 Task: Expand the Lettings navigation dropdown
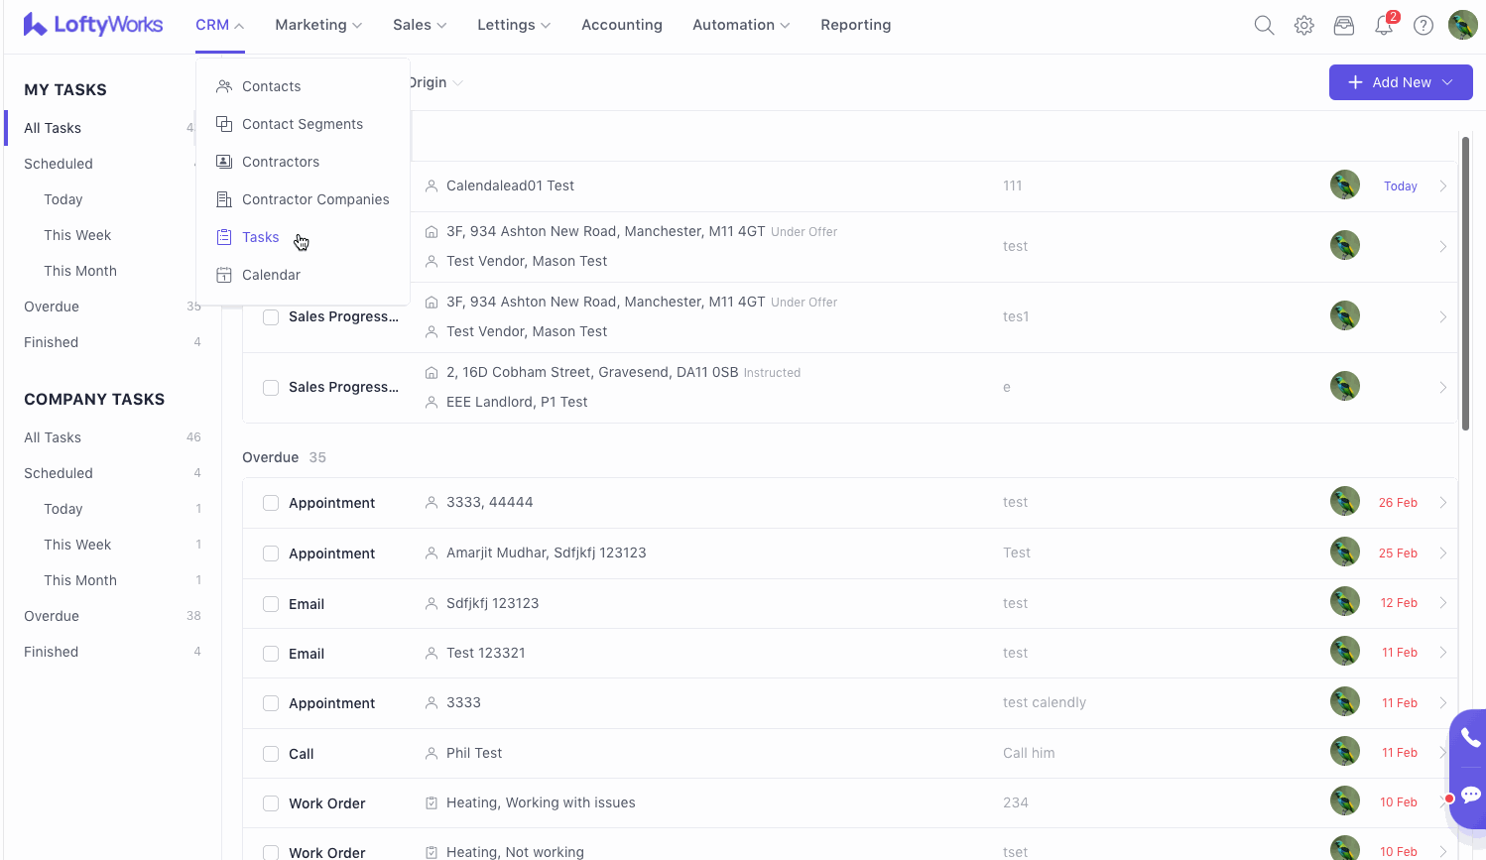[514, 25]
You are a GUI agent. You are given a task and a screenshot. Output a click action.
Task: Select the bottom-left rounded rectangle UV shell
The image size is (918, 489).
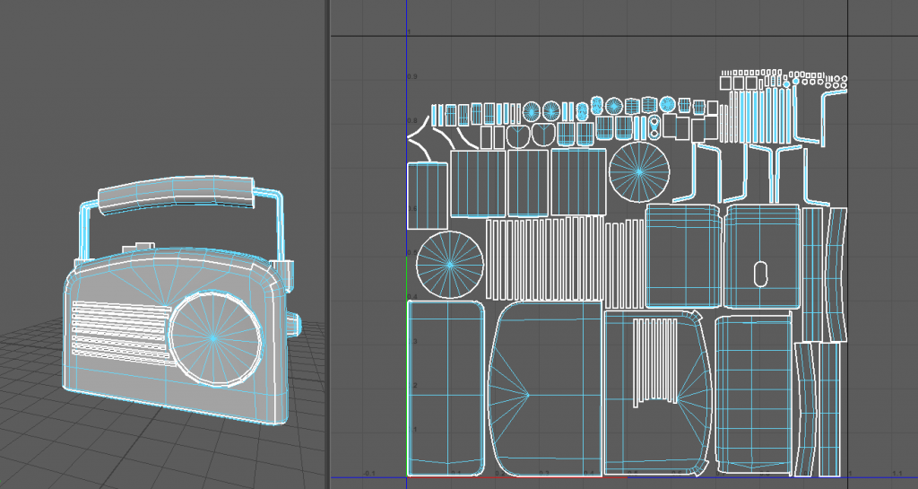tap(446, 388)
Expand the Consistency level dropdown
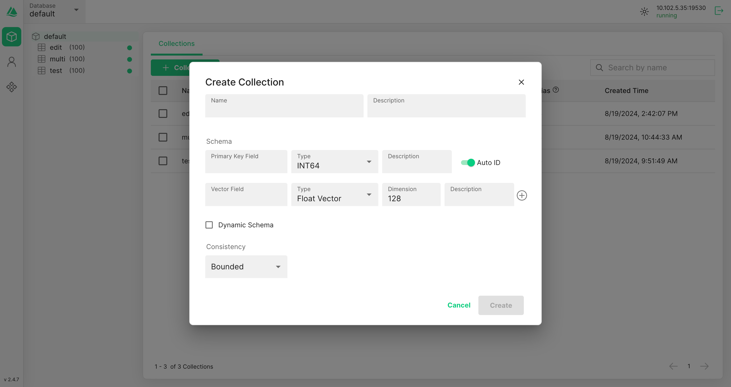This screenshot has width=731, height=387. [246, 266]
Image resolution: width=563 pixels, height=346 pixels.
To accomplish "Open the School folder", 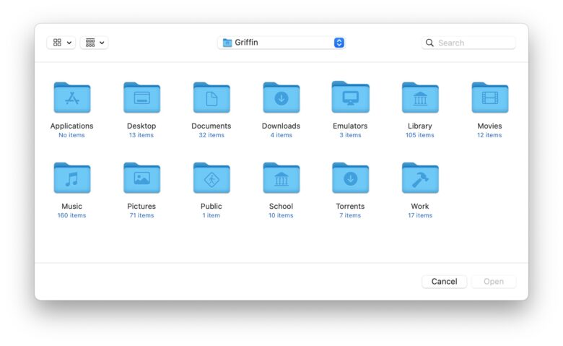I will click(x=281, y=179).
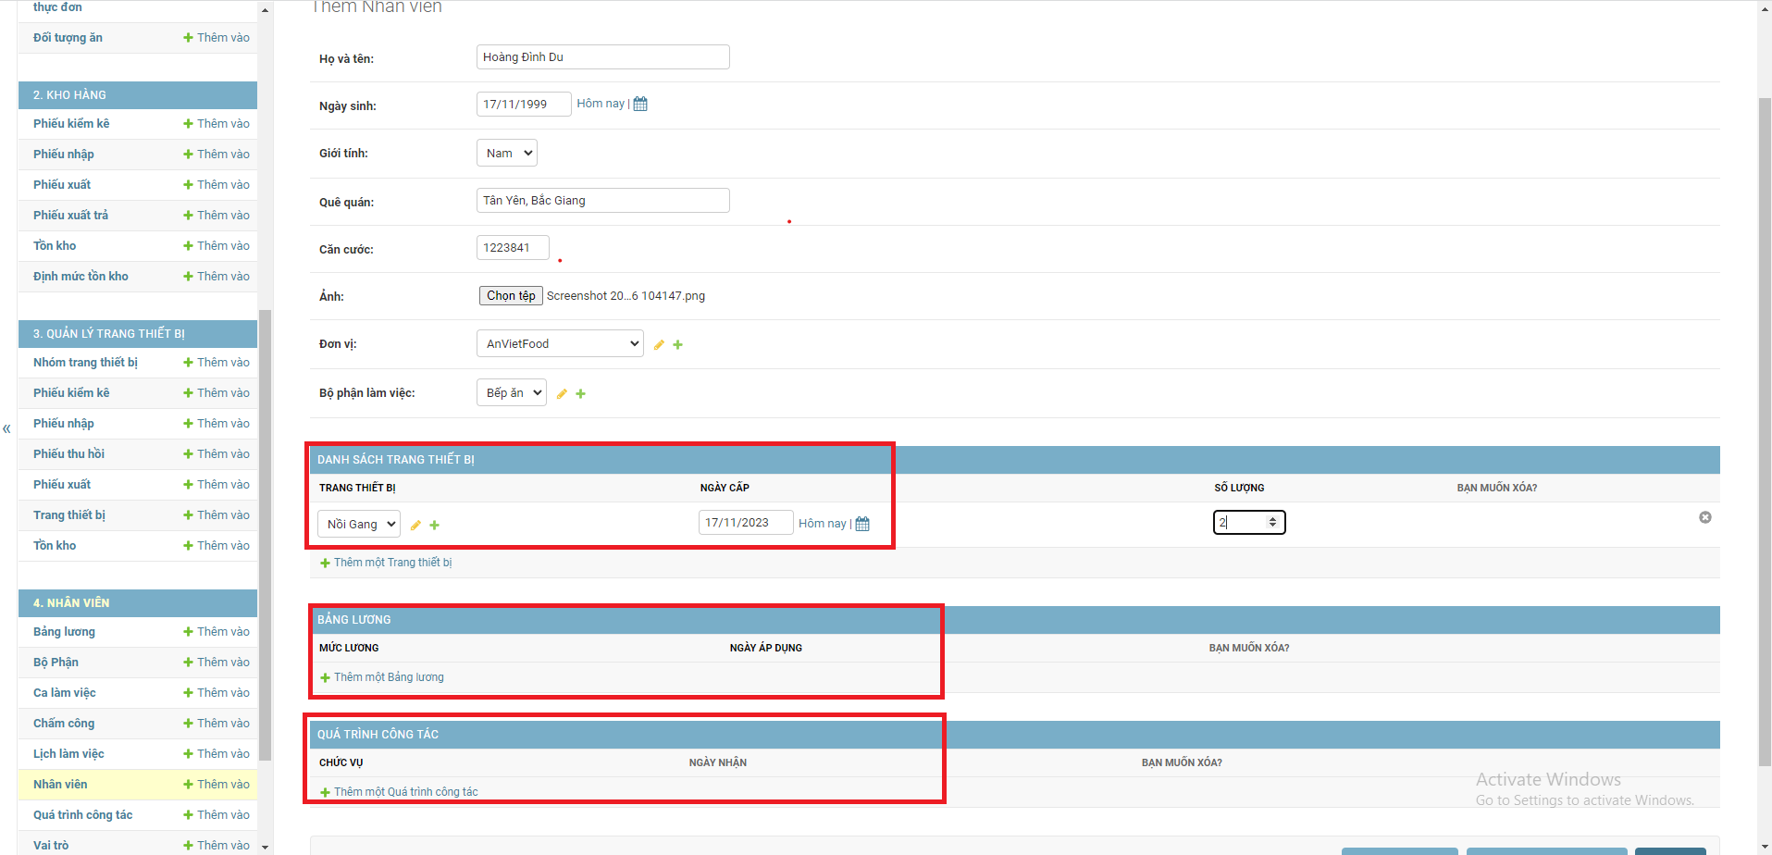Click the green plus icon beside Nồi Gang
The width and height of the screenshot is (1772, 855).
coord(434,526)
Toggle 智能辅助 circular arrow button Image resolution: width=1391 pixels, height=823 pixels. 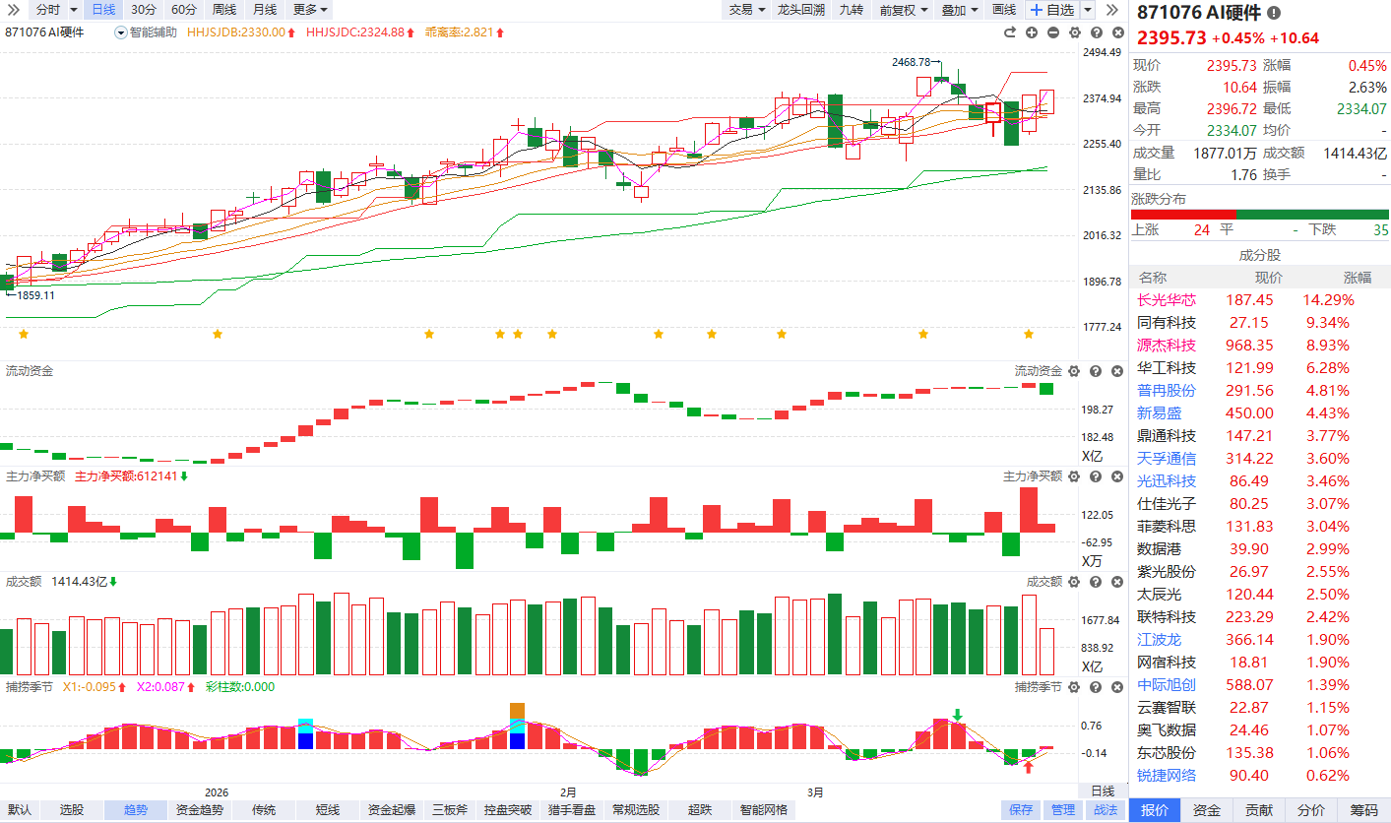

——————

What is required = Please, without any of the pictures, set down exactly the lines from the beginning of the listing to the line that contains "Image resolution: width=563", inclusive.

Response to this exercise =
 Task: Expand the Lettings navigation dropdown
[514, 25]
You are a GUI agent. You are given a task and a screenshot. Output a click action.
Task: Select the bottom-left rounded rectangle UV shell
The image size is (918, 489).
tap(446, 388)
Expand the Consistency level dropdown
This screenshot has width=731, height=387. [246, 266]
Image resolution: width=563 pixels, height=346 pixels.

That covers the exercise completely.